Non-fiction: The author of Code Talker is Chester Nez, a Native American who was born and raised on the Navajo reservation in the Four Corners region (AZ, NM, CO, UT). As such, he was a citizen of the United States, yet not allowed to vote until 1948 due to state-enacted voting restrictions (sound familiar?).  

Like many Americans, Nez enlisted in the Marines after the attack on Pearl Harbor (ironic when one considers he grew up in the desert).  As history now knows, Nez was one of the original 30 “Code Talkers” – Marines who were fluent in speaking Navajo, a language barely used on the reservations anymore, and completely unknown in Japan and the rest of the world.  They were charged with developing a secret code in the Navajo language for use in battlefield radio transmissions.  Their code would be successfully field tested in the battle for Guadalcanal and remain in use, never broken, throughout the remainder of the war. Their code, and their involvement in it, would be classified until 1968 -- by which time many of them had passed away – long before being publicly honored or even acknowledged.

This memoir has several interesting storylines, not the least of which is growing up in the reservation/checkerboard culture, how the Native religions interplayed with one’s world view, particularly as it pertains to death, and includes how the Code Talkers (420 by the end of the war) faired after the war.

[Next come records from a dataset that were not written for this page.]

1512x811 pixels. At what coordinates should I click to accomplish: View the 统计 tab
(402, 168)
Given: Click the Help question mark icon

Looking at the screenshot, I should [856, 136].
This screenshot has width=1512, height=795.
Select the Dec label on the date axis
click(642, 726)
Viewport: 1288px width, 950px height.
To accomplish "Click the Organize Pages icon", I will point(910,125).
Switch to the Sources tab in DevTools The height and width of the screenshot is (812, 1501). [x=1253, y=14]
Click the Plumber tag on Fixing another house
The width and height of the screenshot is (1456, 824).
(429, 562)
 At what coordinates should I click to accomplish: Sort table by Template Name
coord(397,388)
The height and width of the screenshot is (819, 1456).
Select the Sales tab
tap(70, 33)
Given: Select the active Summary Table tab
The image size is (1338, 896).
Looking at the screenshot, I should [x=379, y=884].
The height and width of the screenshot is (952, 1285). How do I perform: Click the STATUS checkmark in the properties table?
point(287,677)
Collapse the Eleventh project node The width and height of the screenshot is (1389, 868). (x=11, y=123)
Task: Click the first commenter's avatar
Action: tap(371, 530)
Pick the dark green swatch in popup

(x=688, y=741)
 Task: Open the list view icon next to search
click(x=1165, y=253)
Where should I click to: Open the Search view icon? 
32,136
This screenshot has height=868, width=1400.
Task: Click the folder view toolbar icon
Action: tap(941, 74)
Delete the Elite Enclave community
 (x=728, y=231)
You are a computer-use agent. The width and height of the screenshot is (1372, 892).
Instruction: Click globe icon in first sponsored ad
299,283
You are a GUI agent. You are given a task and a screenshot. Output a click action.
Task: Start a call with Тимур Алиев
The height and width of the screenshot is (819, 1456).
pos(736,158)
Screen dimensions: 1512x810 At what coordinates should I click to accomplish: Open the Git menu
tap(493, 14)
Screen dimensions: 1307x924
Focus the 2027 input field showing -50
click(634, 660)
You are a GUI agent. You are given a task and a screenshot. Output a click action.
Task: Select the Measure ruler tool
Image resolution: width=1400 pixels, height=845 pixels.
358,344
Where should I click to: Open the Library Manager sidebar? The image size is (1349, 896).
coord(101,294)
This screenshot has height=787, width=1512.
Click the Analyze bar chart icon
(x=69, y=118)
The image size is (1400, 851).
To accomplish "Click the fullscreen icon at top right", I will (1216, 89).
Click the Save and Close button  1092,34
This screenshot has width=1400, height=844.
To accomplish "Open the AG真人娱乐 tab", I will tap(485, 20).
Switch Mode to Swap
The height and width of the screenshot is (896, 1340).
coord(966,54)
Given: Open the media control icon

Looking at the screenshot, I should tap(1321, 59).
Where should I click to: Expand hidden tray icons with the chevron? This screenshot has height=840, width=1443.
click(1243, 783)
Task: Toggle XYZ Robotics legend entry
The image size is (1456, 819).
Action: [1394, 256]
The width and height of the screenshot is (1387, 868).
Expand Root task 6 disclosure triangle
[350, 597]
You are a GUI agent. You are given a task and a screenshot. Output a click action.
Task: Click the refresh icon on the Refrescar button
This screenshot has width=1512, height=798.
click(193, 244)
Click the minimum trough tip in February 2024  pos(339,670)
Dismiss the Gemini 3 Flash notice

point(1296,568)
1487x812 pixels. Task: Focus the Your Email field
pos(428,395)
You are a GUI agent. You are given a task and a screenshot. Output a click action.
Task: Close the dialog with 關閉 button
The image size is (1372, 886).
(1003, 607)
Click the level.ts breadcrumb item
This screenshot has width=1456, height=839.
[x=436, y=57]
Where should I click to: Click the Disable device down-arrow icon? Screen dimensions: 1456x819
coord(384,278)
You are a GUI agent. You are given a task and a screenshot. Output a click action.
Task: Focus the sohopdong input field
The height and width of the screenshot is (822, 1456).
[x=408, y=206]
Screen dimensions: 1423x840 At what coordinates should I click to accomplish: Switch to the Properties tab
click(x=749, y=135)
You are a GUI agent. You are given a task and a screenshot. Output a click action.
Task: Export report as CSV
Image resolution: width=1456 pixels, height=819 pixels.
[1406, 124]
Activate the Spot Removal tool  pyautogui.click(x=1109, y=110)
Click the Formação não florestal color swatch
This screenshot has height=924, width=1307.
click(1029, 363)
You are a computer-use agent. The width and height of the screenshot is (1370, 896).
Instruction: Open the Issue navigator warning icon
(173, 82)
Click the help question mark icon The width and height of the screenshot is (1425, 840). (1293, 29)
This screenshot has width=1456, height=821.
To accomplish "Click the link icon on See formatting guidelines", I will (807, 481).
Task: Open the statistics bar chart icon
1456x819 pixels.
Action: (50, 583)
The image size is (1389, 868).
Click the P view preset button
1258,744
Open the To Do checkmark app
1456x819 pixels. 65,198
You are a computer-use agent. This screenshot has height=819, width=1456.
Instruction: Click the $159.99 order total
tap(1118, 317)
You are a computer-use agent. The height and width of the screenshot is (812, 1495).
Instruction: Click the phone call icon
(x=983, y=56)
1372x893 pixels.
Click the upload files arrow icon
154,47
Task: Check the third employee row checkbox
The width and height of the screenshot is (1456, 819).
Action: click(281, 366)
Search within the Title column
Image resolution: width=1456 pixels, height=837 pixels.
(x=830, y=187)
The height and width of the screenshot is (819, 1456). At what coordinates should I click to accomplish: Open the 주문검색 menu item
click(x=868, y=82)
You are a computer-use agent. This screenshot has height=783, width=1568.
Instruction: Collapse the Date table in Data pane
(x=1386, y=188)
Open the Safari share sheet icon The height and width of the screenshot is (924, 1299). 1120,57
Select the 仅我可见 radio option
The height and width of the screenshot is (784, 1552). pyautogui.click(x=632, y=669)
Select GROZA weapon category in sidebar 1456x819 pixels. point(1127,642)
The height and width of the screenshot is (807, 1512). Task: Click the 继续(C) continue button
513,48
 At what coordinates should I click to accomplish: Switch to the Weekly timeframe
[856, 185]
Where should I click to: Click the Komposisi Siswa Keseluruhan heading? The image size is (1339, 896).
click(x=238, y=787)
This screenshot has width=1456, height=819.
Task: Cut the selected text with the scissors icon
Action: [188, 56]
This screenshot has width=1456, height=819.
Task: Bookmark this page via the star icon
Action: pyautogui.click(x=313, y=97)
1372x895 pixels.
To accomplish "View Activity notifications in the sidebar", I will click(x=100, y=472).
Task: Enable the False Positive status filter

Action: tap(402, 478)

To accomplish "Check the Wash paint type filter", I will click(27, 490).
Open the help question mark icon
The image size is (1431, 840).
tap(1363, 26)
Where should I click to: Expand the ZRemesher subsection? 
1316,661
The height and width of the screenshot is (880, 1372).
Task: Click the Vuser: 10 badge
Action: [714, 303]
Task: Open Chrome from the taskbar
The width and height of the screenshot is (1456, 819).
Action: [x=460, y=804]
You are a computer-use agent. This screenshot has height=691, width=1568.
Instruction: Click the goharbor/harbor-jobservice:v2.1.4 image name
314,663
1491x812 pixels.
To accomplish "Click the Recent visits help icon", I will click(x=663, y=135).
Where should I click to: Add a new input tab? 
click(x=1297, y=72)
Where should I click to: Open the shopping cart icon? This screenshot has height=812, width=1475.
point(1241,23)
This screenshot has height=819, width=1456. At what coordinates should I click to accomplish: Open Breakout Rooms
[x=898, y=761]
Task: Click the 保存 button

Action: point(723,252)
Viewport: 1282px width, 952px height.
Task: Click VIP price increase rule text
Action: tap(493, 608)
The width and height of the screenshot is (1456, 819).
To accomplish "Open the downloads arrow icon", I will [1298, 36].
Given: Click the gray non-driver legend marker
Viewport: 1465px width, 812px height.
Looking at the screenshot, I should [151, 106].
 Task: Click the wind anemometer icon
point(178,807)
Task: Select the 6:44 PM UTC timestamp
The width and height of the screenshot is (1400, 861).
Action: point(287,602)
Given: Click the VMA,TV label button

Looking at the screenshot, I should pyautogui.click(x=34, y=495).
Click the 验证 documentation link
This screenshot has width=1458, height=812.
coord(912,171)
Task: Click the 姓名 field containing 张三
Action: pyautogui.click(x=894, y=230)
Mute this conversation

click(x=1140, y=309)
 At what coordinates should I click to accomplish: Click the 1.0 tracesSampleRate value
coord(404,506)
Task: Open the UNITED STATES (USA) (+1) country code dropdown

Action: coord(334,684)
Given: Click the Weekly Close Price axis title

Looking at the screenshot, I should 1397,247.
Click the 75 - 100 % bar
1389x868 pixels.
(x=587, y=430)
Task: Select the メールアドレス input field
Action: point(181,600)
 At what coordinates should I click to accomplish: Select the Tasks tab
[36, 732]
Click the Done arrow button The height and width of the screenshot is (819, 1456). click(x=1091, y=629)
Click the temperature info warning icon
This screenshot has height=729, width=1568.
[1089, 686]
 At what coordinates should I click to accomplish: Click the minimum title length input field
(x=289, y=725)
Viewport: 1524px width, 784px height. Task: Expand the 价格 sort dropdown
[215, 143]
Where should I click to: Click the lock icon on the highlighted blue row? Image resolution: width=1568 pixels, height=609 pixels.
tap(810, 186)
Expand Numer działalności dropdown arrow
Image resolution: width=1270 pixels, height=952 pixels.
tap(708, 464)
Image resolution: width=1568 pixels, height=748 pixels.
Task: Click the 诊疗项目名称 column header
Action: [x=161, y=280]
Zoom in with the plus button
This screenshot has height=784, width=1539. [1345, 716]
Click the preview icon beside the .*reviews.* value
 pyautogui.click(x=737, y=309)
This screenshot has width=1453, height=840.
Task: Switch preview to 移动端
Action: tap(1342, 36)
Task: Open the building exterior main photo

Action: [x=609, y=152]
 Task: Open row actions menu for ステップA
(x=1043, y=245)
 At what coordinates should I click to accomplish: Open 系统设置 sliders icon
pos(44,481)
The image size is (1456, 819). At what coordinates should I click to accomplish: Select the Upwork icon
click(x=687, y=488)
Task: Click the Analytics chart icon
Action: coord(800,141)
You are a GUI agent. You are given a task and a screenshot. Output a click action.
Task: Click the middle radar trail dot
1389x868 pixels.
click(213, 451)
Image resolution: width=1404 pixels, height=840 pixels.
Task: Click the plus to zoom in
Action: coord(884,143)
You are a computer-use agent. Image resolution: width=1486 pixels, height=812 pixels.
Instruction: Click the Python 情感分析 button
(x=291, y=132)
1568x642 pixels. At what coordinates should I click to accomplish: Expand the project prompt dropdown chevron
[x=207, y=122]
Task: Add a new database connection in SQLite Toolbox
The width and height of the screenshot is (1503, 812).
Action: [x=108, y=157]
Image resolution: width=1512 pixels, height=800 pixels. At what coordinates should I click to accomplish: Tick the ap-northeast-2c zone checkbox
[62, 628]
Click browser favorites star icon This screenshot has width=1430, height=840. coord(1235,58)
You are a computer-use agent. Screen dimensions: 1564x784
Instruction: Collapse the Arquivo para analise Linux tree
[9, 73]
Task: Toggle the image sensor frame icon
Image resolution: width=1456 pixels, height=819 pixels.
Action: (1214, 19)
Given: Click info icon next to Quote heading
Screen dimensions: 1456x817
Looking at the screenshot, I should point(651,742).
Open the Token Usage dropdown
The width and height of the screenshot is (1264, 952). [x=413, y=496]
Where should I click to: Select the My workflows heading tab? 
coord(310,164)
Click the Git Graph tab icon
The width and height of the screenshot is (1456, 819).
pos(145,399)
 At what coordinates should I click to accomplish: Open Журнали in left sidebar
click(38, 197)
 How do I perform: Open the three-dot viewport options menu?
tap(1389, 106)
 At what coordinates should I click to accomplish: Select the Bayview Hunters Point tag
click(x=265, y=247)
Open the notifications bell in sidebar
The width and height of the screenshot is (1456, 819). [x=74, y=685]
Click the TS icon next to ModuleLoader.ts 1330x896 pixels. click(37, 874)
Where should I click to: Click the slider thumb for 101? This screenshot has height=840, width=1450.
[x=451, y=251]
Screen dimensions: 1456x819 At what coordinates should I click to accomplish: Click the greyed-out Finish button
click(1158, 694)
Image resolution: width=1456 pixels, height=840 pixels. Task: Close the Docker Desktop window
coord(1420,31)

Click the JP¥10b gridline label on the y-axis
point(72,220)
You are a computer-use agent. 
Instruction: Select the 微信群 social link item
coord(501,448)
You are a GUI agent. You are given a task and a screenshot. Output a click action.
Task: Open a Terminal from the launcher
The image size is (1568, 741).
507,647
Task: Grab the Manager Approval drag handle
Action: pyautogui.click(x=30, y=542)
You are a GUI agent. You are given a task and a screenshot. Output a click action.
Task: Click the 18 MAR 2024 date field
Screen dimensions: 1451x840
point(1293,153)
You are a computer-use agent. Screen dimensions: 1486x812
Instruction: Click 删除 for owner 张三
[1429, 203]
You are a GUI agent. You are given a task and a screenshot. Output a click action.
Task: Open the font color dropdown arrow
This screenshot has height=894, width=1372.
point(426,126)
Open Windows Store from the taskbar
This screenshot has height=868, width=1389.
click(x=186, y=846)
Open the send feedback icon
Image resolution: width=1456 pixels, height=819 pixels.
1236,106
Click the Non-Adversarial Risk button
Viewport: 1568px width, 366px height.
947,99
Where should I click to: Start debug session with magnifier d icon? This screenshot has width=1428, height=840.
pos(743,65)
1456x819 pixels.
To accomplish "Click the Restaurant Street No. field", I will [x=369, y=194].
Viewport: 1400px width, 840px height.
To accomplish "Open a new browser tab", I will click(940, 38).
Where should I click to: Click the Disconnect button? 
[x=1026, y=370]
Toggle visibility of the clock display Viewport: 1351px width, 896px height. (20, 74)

The now declassified code itself, and how it was developed is a completely interesting story.  It details how the little-known Navajo language, without words for such things as battleship and aircraft carrier, was updated, then embedded in a secret code.

Giving appropriate credit.  Judith Schiess Avila interviewed Chester Nez for what was to be a biography.  Since most of the narrative involves Nez telling his story, she changed the format to that of a memoir.  Crediting Nez as the author of his story.   

Recommendation:  Yes. Not just for history buffs.